Par exemple, aux termes d'une décision ministérielle, on ne pouvait racheter que les certificats sur les terres fédérales qui avaient été déclarées officiellement cessibles. Cette décision rendait difficile l'obtention de concessions de terres pour certaines familles métisses puisque les terres accessibles se trouvaient pour la plupart dans le sud des provinces de l'Ouest. Les Métis qui vivaient dans le Nord devaient se réinstaller jusqu'à 300 ou 500 kilomètres plus loin, où de telles terres étaient plus accessibles. Toutefois, comme la majorité des familles métisses ne pouvaient aller se réinstaller ailleurs, bon nombre ont choisi de vendre leur certificat aux spéculateurs fonciers qui accompagnaient les commissions des certificats. Malheureusement, ces spéculateurs ne leur payaient qu'une fraction de la valeur nominale du certificat.
Il est intéressant de noter qu'au moment où la colonisation battait son plein et que la valeur des terres avait augmenté, la somme remise aux familles métisses sous forme de certificat d'argent est demeurée bloquée à la valeur originale. Un Métis qui recevait un certificat d'argent dans les années 1870 pouvait acheter un « homestead » aux dimensions raisonnables. Mais plus tard au cours des années 1920, le prix des terres ayant doublé et triplé, le même certificat ne permettait alors d'acheter qu'une fraction de ce qu'il aurait dû acquérir.
Les dossiers mentionnés dans le présent guide documentent l'évolution des politiques du gouvernement fédéral en ce qui concerne les certificats de Métis, les procédures de délivrance de certificats établies par le gouvernement et les dossiers individuels de délivrance à plusieurs milliers de familles métisses. Les documents sont une source d'importance pour connaître la généalogie des premières collectivités métisses.

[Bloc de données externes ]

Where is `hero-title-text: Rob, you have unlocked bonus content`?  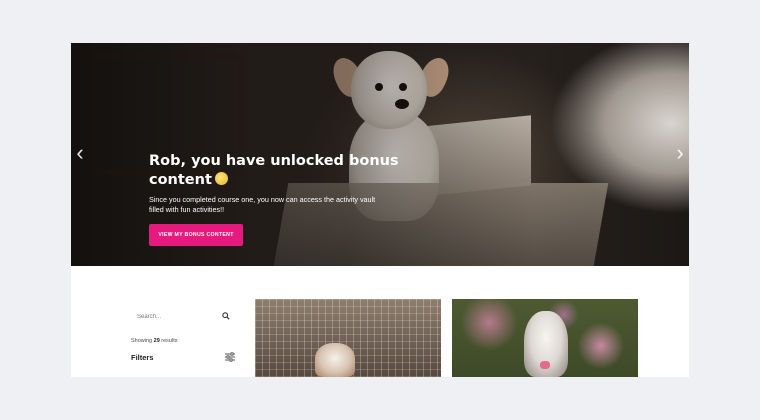 hero-title-text: Rob, you have unlocked bonus content is located at coordinates (274, 170).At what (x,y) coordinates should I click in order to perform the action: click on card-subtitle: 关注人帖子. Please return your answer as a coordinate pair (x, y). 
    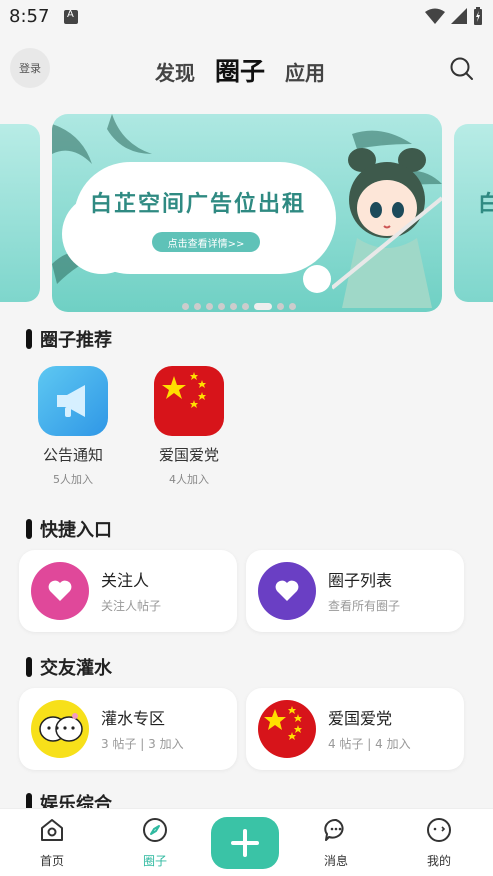
    Looking at the image, I should click on (132, 606).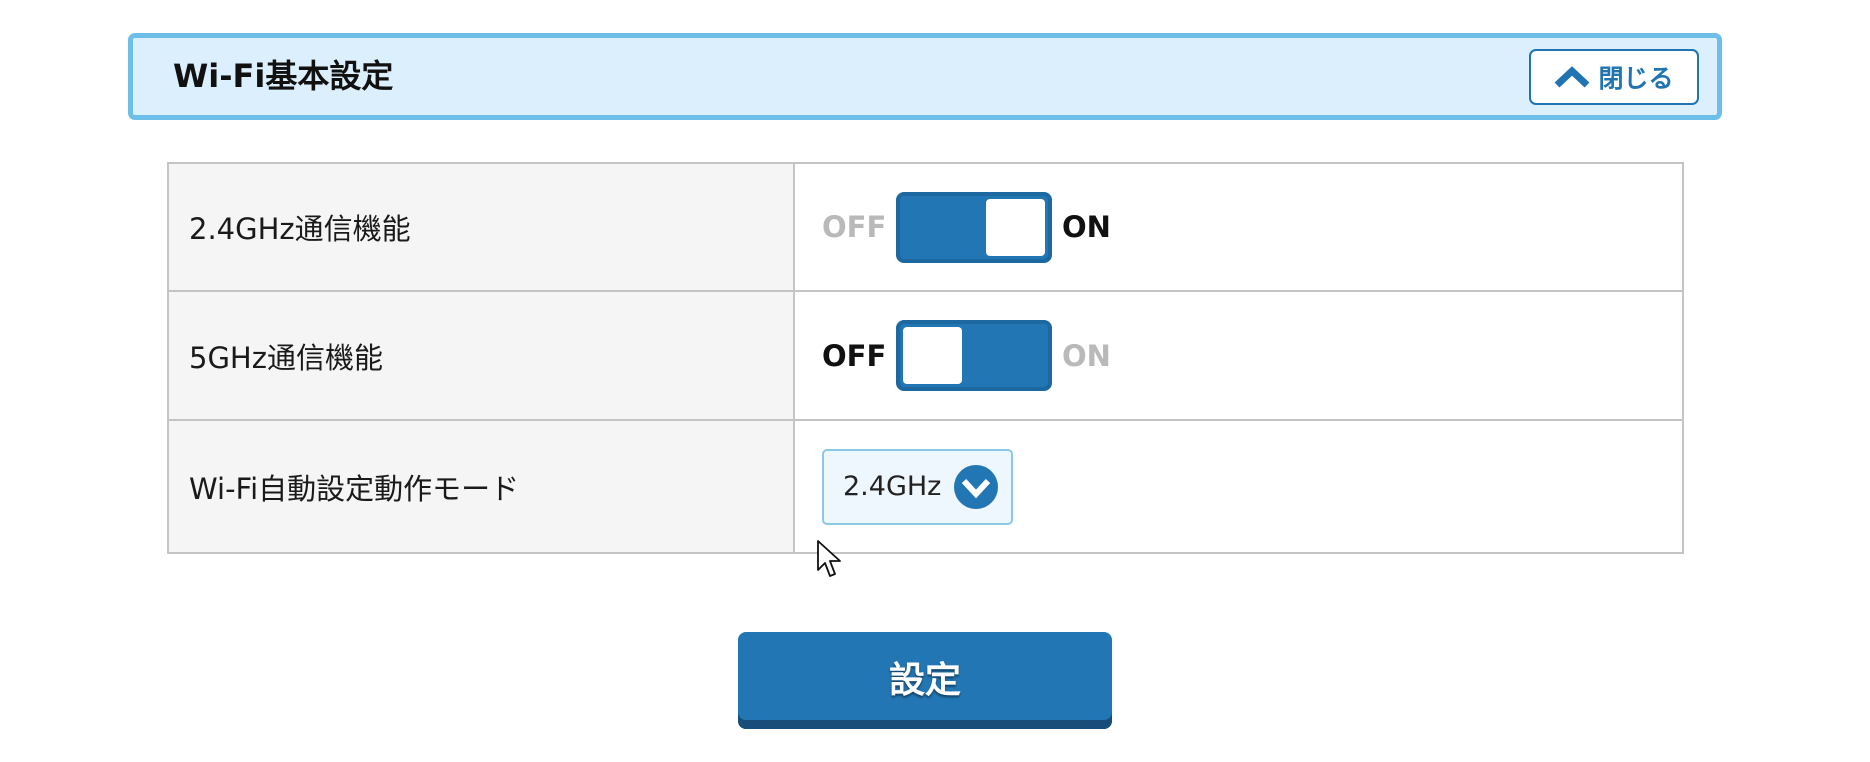 This screenshot has width=1870, height=762. I want to click on toggle-5ghz: OFF ON, so click(1252, 356).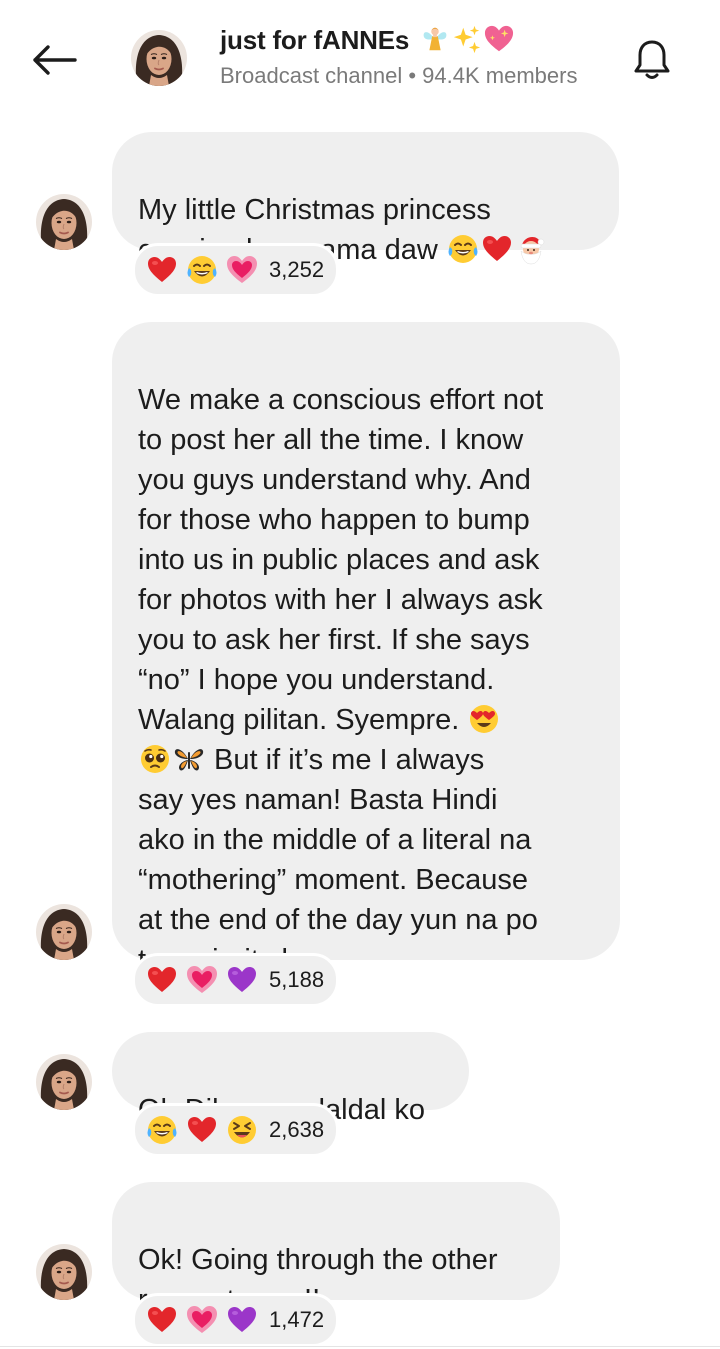 This screenshot has height=1349, width=720. I want to click on channel-title: just for fANNEs, so click(368, 40).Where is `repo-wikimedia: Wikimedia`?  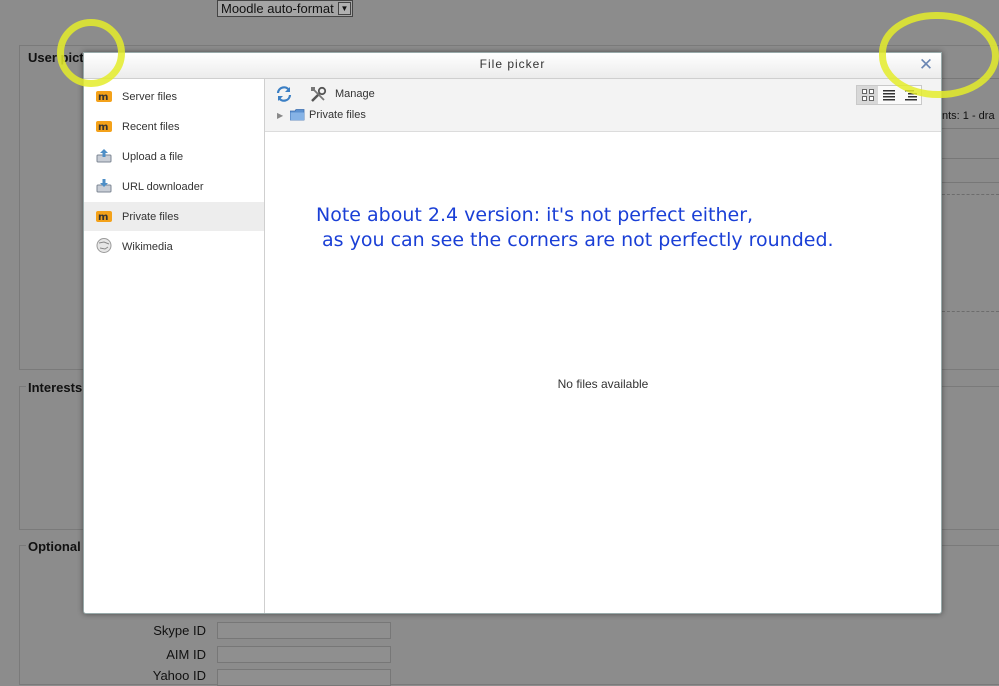 repo-wikimedia: Wikimedia is located at coordinates (174, 246).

Plus important encore, ils constituent une preuve de premier niveau de la façon dont le gouvernement fédéral a traité ce groupe autochtone et formeront éventuellement une base à partir de laquelle les Métis pourront rétablir un lien avec le gouvernement fédéral.
Nota
1. Ce chapitre est adapté d'un article publié pour la première fois dans L'Archiviste, vol- 20, no 1, 1993, p. 12-14.
2. P.B. Douglas à P. Cyr, 30 novembre 1886, Bibliothèque et Archives Canada RG 15, vol. 199, dossier HB 5455.
3. 33 Vic., ch. 3, art. 31, 1870.
4. Toute la correspondance au sujet de la demande de M. Cyr, y compris la demande elle-même, se trouve aux AN, RG 15, vol. 199, dossier 5455.
5. Les certificats délivrés aux Métis par le ministère de l'Intérieur (RG 15) sont conservés aux AN dans deux séries distinctes : les certificats d'argent (toutes les coupures) se trouvent dans la série D II 8f, et les certificats de terre (toutes les superficies) se trouvent dans la série D II 8i.
6. Voir 35 Vic., ch. 23, art. 29, 1872.
7. La fédération fait ces allégations contre la Couronne dans l'ouvrage de E. Pelletier, Exploitation of Métis Lands (Winnipeg, 1975).